* EXERCISES TO COMPLETE:
1. Name every public data source that the Click-100k dataset passage says was filtered and unified to build the dataset.
2. Write out part of the Click-100k dataset passage, beginning at the words "Figure 2: Data" and ending after "or ambiguous instructions.".
3. Extend the passage on building the Click-100k dataset beyond its final sentence.

* TEXT BLOCK:

+ + + +

Building the Click-100k Dataset

Click-100k pairs computer screen frames with low-level GUI commands and click coordinates. We build the dataset by filtering and unifying multiple public data sources β€” ShowUI[1] (Web/Desktop), AutoGUI[2], PC-Agent-E[18], WaveUI[17], OS-Atlas[13], UGround[16], PixMo[8], and SeeClick[7] β€” and then enrich the data pool with additional professional application data.

We first normalize all grounding data sources into a unified format, selecting a maximum of 50k instances per source to avoid skewing the dataset. PC-Agent-E and PixMo Points require additional processing. For PC-Agent-E, we extract click actions from recorded computer-use trajectories and derive corresponding natural-language instructions by passing the reasoning chain for each action through Claude 3.7 Sonnet. For PixMo Points, we use Qwen2.5-7B-VL to filter for samples depicting valid computer screen images.

Figure 2: Data Noise Collage

Figure 2: Existing open-source datasets contain numerous trivial samples that offer little value and many examples featuring misaligned or ambiguous instructions.

After normalization, we apply additional filtering to eliminate noisy and trivial samples. The main issues we encounter are:

  1. Overly simple interactions (e.g., trivial hyperlink clicks).
  2. Misaligned instructions, where text and target region diverge.

Figure 2: Filtering Pipeline

Figure 3: Using prior grounding models as difficulty and alignment filters improves dataset quality and downstream performance.

To address these issues, we use OmniParser[6] to discard cases where the target click lies outside detected UI elements. We also employ existing grounding models as difficulty and alignment judges: Qwen2.5-7B-VL and SE-GUI-3B remove overly simple examples (similar to the data cleaning method used in SE-GUI[14]), while GTA1-7B-2507 and UI-Venus-7B[19] filter out misaligned ones (Note: OS-Atlas was not included in these ablations but is filtered using the same procedure and included in the final dataset).

To validate this approach, we fine-tune Qwen2.5-7B-VL on a source-balanced 10k subset and evaluate it on ScreenSpot-Pro[3]. We find that using Qwen2.5-7B-VL as the difficulty filter and GTA1-7B-2507 as the alignment filter produces a +9 pp accuracy gain over unfiltered data and outperforms other filtering model combinations.


Supplementing with Professional Application Usage Data

Figure 4: Professional App Usage Data

Figure 4: Examples of grounding data synthesized from professional application videos. Instructions are shown below, and red boxes mark click targets.

Existing sources lack professional application coverage, a key gap for general-purpose computer-use agents. We address this by adding data from UI-VISION[12] and Jedi[4] (specifically the subset containing spreadsheet and text-cell manipulation examples). To broaden coverage, we also curate samples from 80+ professional application tutorial videos (list). Claude 4 Sonnet generates click bounding boxes and low-level instructions from video frames, which we manually inspect and occasionally correct. The professional application data undergoes the same filtering pipeline described above.

+ + + +

* DATASET CONTENT:
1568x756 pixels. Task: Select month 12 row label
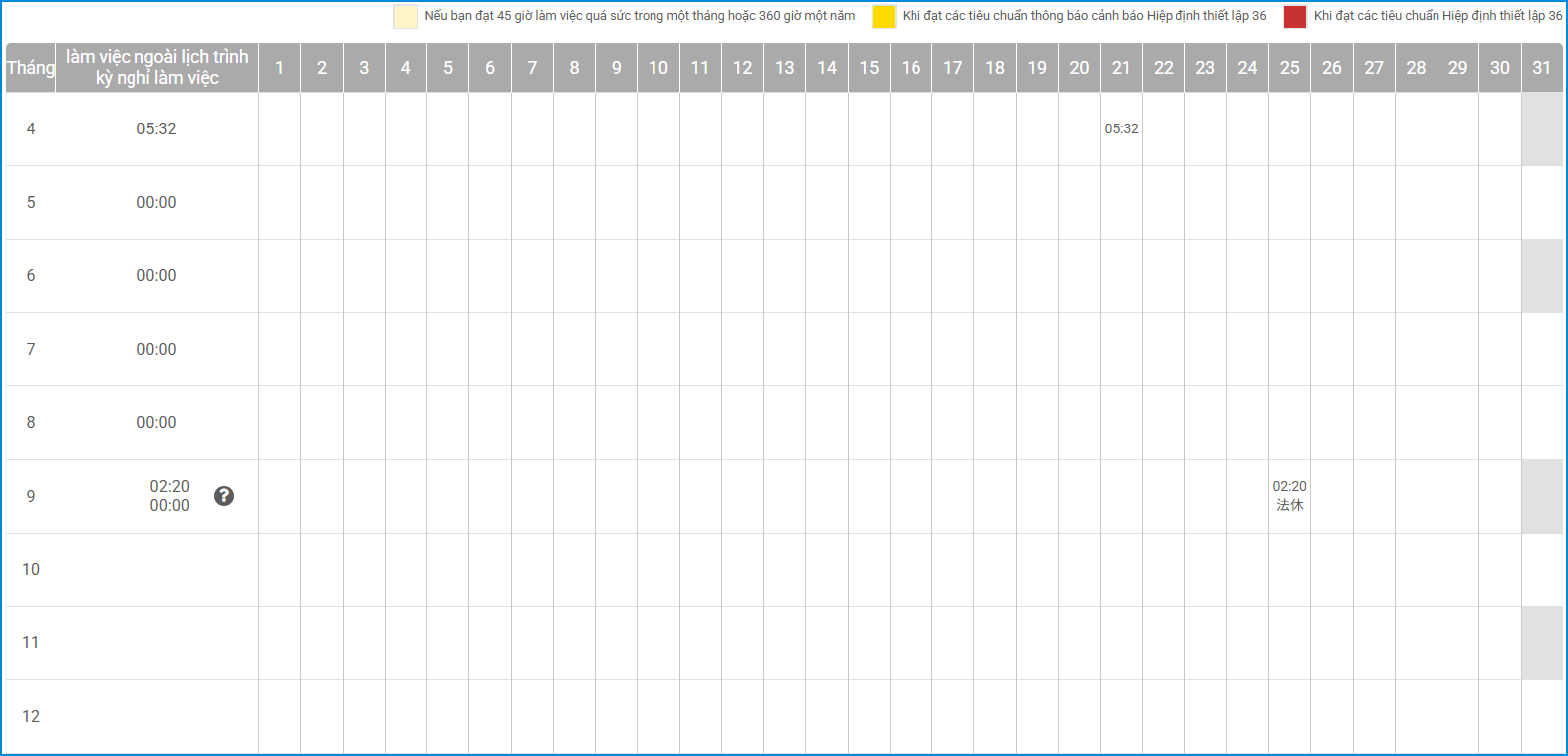click(x=31, y=716)
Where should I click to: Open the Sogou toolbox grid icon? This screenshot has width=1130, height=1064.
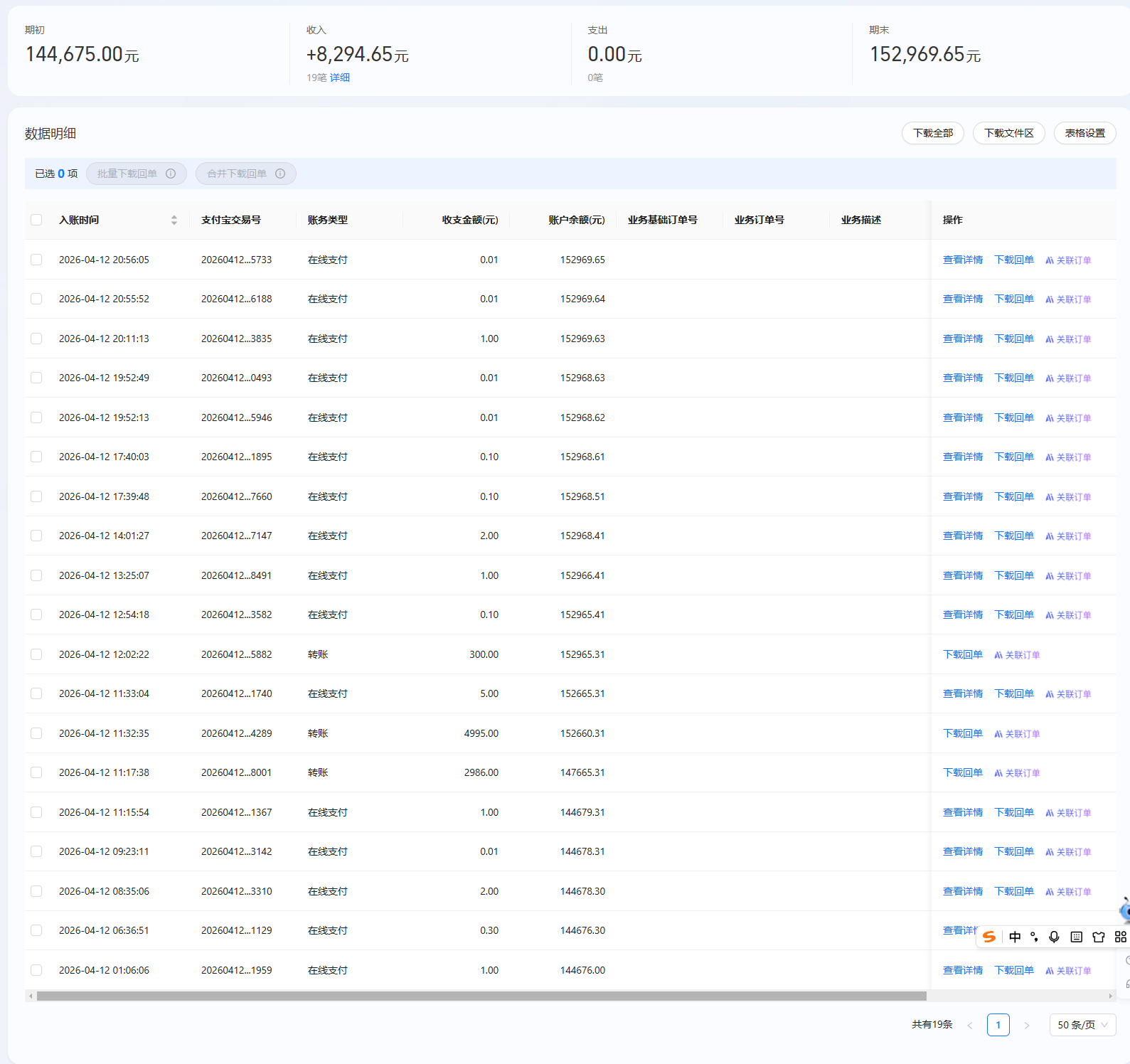(x=1120, y=937)
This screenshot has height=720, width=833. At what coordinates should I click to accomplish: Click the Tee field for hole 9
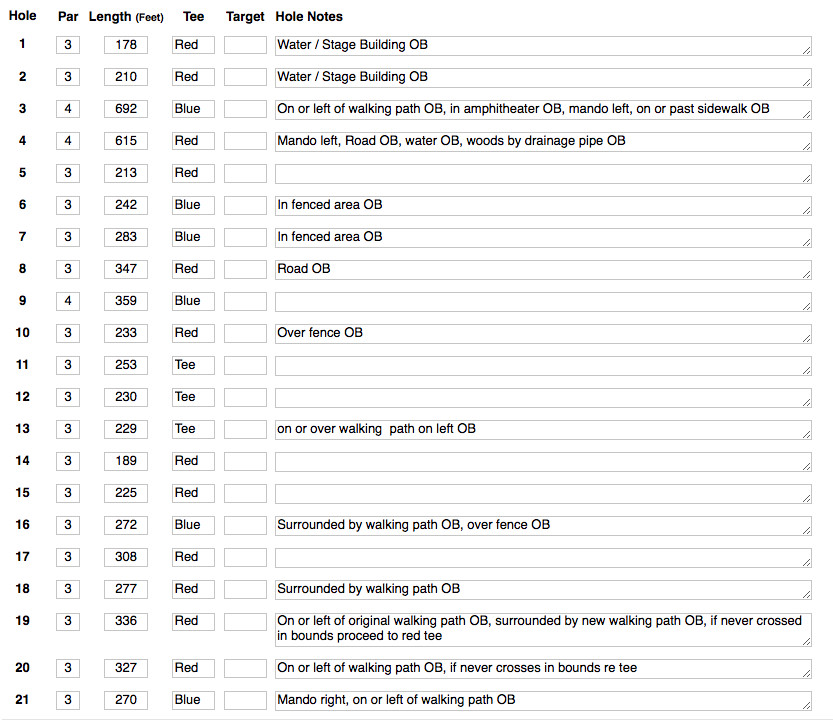(193, 301)
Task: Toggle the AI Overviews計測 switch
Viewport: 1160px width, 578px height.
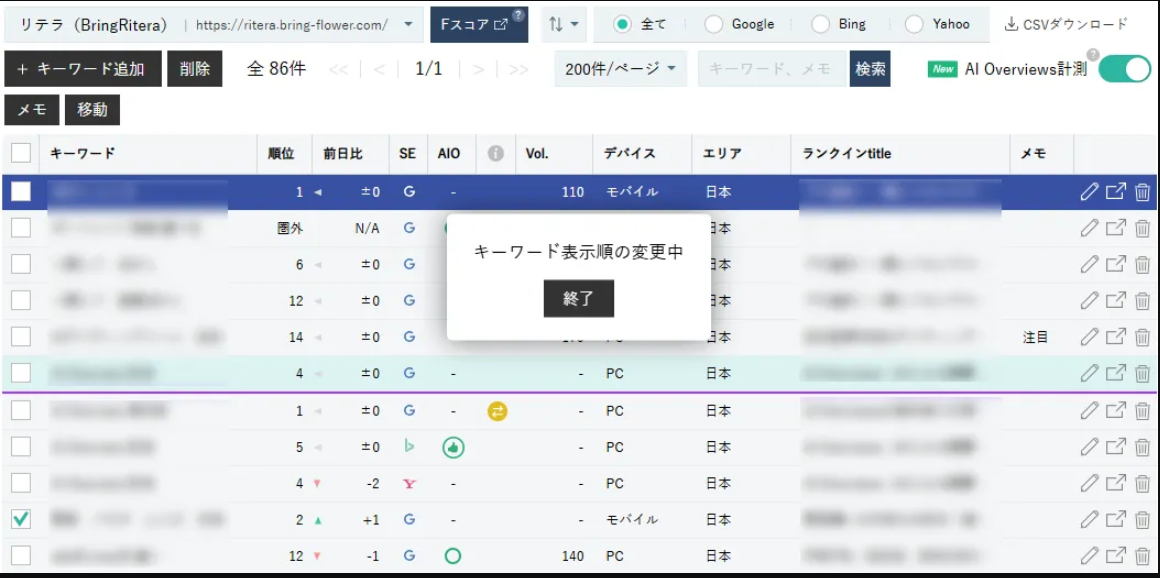Action: 1124,69
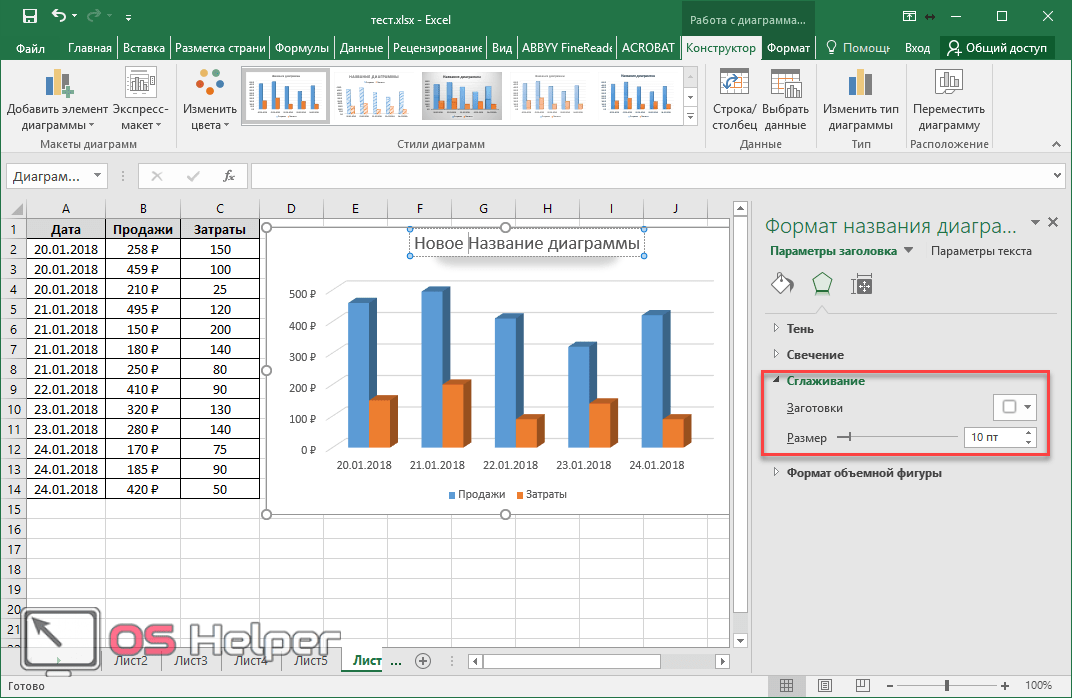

+ + + +

* RESPONSES IN ORDER:
1. ShowUI (Web/Desktop), AutoGUI, PC-Agent-E, WaveUI, OS-Atlas, UGround, PixMo, and SeeClick.

2.
Figure 2: Data Noise Collage

Figure 2: Existing open-source datasets contain numerous trivial samples that offer little value and many examples featuring misaligned or ambiguous instructions.

3.
Finally, we apply additional refinements:

  • For data sources without native bounding boxes, we remove samples where the Omniparser bounding box is too large (over 5% of screen area), which correlates with incorrect detections.
  • We exclude SeeClick, PixMo, and UGround during RL training because they have a high proportion of ambiguous annotations that aren't all filtered out by the previous steps.

Training Gelato-30B-A3B with GRPO

We train Gelato-30B-A3B using the GRPO algorithm[9], building on prior reinforcement learning techniques for computer-use grounding. Following DAPO[15], we simplify the objective by removing the KL-divergence term, setting clip-higher threshold to 0.28, and skipping zero-advantage rollouts. As in GTA1[5], we use a sparse reward function that only rewards clicks within the target bounding box.

How does the Gelato recipe compare to GTA1?

Figure 5: RL Pipeline Improvement

Figure 5: 🍨 Gelato provides substantial gains over the GTA1 recipe, resulting in much stronger performance on OS-World-G.

To evaluate the overall effectiveness of the Gelato training recipe, we compare it against the leading open-source model, GTA1[5]. We initialize RL training from UI-TARS-1.5-7B[11] (as done for GTA1-7B-2507) and train on Click-100k until convergence (255 steps). Gelato outperforms GTA1-7B-2507 on both ScreenSpot-Pro and OS-World-G, with particularly large improvements on OS-World-G. We open-source the UI-TARS-1.5-7B + Gelato baseline model at mlfoundations/Gelato-UI-TARS-1.5-7B.


Gelato-30B-A3B

Figure 6: Training Progression

Figure 6: Training progression of 🍨 Gelato-30B-A3B showing steady improvements on training reward and mean evaluation performance on ScreenSpot-Pro, OS-World-G, and OS-World-G (refined). Best performance is achieved at step 84, marked with a green cross, with 63.88% accuracy on ScreenSpot-Pro and 67.19% / 73.40% accuracy on OS-World-G / OS-World-G (Refined). Eliciting refusal improves accuracy on OS-World-G to 69.15% / 74.65%.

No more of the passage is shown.